Il fut conduit au Palais.

Là, on le mit dans les cellules, en attendant la voiture de la prison, car il devait aller y coucher, l’heure étant trop avancée pour le faire comparaître immédiatement devant un magistrat.

Quand on alla le chercher pour le faire monter dans la voiture cellulaire, avec les ivrognes, les bandits et les voyous qui attendaient également d’être transportés à la prison, il était mort…

L’ignoble voiture cellulaire lui fut épargnée et on porta son cadavre à la morgue. Les formalités de l’enquête furent abrégées et le coroner donna immédiatement la permission de faire l’inhumation, car il était évident que Martel s’était suicidé.

L’affaire fut étouffée. Pas un journal n’en parla.

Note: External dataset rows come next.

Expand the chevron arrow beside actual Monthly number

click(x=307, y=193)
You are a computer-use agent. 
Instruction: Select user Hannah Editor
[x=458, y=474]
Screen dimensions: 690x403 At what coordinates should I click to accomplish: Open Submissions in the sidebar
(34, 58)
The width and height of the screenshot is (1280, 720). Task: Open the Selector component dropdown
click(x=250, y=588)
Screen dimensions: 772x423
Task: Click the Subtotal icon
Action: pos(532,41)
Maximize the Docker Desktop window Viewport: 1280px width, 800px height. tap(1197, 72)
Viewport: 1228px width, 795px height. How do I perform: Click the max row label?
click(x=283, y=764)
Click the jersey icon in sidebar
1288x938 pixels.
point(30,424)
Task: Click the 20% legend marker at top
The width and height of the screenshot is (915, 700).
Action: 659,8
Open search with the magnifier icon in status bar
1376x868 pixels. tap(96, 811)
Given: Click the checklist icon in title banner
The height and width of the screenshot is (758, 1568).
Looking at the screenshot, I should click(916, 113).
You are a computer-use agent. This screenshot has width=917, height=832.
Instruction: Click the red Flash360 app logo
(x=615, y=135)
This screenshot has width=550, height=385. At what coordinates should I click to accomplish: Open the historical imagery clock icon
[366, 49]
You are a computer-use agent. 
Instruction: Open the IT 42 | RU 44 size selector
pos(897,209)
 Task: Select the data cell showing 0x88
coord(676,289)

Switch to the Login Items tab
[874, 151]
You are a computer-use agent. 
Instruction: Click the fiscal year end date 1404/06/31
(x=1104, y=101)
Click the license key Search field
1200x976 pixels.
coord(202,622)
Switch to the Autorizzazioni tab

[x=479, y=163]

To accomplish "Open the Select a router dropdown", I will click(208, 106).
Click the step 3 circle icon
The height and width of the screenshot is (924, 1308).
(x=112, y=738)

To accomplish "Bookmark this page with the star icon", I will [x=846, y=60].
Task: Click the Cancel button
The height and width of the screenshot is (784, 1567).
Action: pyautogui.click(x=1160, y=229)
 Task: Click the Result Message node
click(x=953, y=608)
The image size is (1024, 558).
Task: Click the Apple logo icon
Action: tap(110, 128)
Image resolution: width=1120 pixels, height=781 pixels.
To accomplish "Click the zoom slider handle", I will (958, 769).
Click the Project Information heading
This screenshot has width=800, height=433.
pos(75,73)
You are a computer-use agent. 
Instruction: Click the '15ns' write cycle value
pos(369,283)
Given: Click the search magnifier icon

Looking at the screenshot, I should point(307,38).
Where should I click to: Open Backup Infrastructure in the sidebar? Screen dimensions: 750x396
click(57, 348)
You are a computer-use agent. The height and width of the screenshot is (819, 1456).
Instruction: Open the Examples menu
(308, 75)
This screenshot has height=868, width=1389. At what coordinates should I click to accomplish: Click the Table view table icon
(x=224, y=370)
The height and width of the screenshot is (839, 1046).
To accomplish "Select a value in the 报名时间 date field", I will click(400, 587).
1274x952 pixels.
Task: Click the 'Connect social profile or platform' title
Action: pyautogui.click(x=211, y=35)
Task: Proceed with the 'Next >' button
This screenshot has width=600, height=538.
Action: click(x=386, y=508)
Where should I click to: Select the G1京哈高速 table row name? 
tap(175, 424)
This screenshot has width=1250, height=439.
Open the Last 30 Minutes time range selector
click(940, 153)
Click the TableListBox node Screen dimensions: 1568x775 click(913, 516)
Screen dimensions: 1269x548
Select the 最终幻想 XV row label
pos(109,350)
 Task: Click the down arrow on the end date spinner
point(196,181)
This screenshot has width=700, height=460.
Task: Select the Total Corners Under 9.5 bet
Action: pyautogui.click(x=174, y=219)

Martin demanda à un officier du bureau du grand connétable si le récit que lui avait fait Dugas était bien exact. L’officier lui dit qu’il ne l’était que trop. On avait trouvé un paquet de poison dans une des poches de Martel. Le papier qui enveloppait ce poison n’était pas défait, mais il était troué, comme si on eût passé les doigts au travers. C’était l’explication des gestes de Martel en se rendant du journal au Palais.

Les policiers avaient été impuissants à empêcher le suicide. Celui qui donna ces détails à Martin lui dit que c’était un des plus tristes événements dont il eût jamais été témoin.